---- Material provided

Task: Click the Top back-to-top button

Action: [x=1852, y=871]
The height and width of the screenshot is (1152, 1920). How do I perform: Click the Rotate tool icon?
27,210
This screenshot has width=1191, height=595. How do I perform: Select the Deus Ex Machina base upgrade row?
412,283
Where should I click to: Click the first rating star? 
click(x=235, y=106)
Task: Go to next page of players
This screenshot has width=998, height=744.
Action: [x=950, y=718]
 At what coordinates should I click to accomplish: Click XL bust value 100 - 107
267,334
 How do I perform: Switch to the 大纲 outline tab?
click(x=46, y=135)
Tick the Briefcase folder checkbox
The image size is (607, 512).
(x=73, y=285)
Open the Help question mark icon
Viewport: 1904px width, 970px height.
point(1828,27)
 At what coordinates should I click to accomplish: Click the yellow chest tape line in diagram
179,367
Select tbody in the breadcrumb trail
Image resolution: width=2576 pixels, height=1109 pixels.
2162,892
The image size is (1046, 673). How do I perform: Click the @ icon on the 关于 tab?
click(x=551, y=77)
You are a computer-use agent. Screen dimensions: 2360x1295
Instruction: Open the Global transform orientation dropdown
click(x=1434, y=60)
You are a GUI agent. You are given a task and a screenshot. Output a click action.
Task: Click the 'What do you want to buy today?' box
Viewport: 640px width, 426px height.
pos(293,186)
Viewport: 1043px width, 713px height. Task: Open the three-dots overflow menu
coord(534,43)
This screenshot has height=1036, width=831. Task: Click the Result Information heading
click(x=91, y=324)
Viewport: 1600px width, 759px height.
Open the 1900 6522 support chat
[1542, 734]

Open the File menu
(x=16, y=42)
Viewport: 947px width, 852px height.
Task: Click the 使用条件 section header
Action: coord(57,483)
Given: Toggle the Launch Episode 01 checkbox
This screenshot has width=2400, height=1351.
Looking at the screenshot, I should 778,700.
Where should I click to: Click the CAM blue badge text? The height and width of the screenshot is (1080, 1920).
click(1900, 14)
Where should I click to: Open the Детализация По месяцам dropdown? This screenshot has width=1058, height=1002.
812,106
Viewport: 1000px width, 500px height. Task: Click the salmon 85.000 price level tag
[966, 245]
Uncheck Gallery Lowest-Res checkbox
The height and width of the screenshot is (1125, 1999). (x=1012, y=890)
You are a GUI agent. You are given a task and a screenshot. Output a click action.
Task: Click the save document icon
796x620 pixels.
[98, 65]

--------

• Your goal
Convert the material above into a JSON list of strings, with each line as its own string and blank lines omitted.

• Finished answer
[
  "Task: Click the Top back-to-top button",
  "Action: [x=1852, y=871]",
  "The height and width of the screenshot is (1152, 1920). How do I perform: Click the Rotate tool icon?",
  "27,210",
  "This screenshot has width=1191, height=595. How do I perform: Select the Deus Ex Machina base upgrade row?",
  "412,283",
  "Where should I click to: Click the first rating star? ",
  "click(x=235, y=106)",
  "Task: Go to next page of players",
  "This screenshot has width=998, height=744.",
  "Action: [x=950, y=718]",
  " At what coordinates should I click to accomplish: Click XL bust value 100 - 107",
  "267,334",
  " How do I perform: Switch to the 大纲 outline tab?",
  "click(x=46, y=135)",
  "Tick the Briefcase folder checkbox",
  "The image size is (607, 512).",
  "(x=73, y=285)",
  "Open the Help question mark icon",
  "Viewport: 1904px width, 970px height.",
  "point(1828,27)",
  " At what coordinates should I click to accomplish: Click the yellow chest tape line in diagram",
  "179,367",
  "Select tbody in the breadcrumb trail",
  "Image resolution: width=2576 pixels, height=1109 pixels.",
  "2162,892",
  "The image size is (1046, 673). How do I perform: Click the @ icon on the 关于 tab?",
  "click(x=551, y=77)",
  "You are a computer-use agent. Screen dimensions: 2360x1295",
  "Instruction: Open the Global transform orientation dropdown",
  "click(x=1434, y=60)",
  "You are a GUI agent. You are given a task and a screenshot. Output a click action.",
  "Task: Click the 'What do you want to buy today?' box",
  "Viewport: 640px width, 426px height.",
  "pos(293,186)",
  "Viewport: 1043px width, 713px height. Task: Open the three-dots overflow menu",
  "coord(534,43)",
  "This screenshot has height=1036, width=831. Task: Click the Result Information heading",
  "click(x=91, y=324)",
  "Viewport: 1600px width, 759px height.",
  "Open the 1900 6522 support chat",
  "[1542, 734]",
  "Open the File menu",
  "(x=16, y=42)",
  "Viewport: 947px width, 852px height.",
  "Task: Click the 使用条件 section header",
  "Action: coord(57,483)",
  "Given: Toggle the Launch Episode 01 checkbox",
  "This screenshot has width=2400, height=1351.",
  "Looking at the screenshot, I should 778,700.",
  "Where should I click to: Click the CAM blue badge text? The height and width of the screenshot is (1080, 1920).",
  "click(1900, 14)",
  "Where should I click to: Open the Детализация По месяцам dropdown? This screenshot has width=1058, height=1002.",
  "812,106",
  "Viewport: 1000px width, 500px height. Task: Click the salmon 85.000 price level tag",
  "[966, 245]",
  "Uncheck Gallery Lowest-Res checkbox",
  "The height and width of the screenshot is (1125, 1999). (x=1012, y=890)",
  "You are a GUI agent. You are given a task and a screenshot. Output a click action.",
  "Task: Click the save document icon",
  "796x620 pixels.",
  "[98, 65]"
]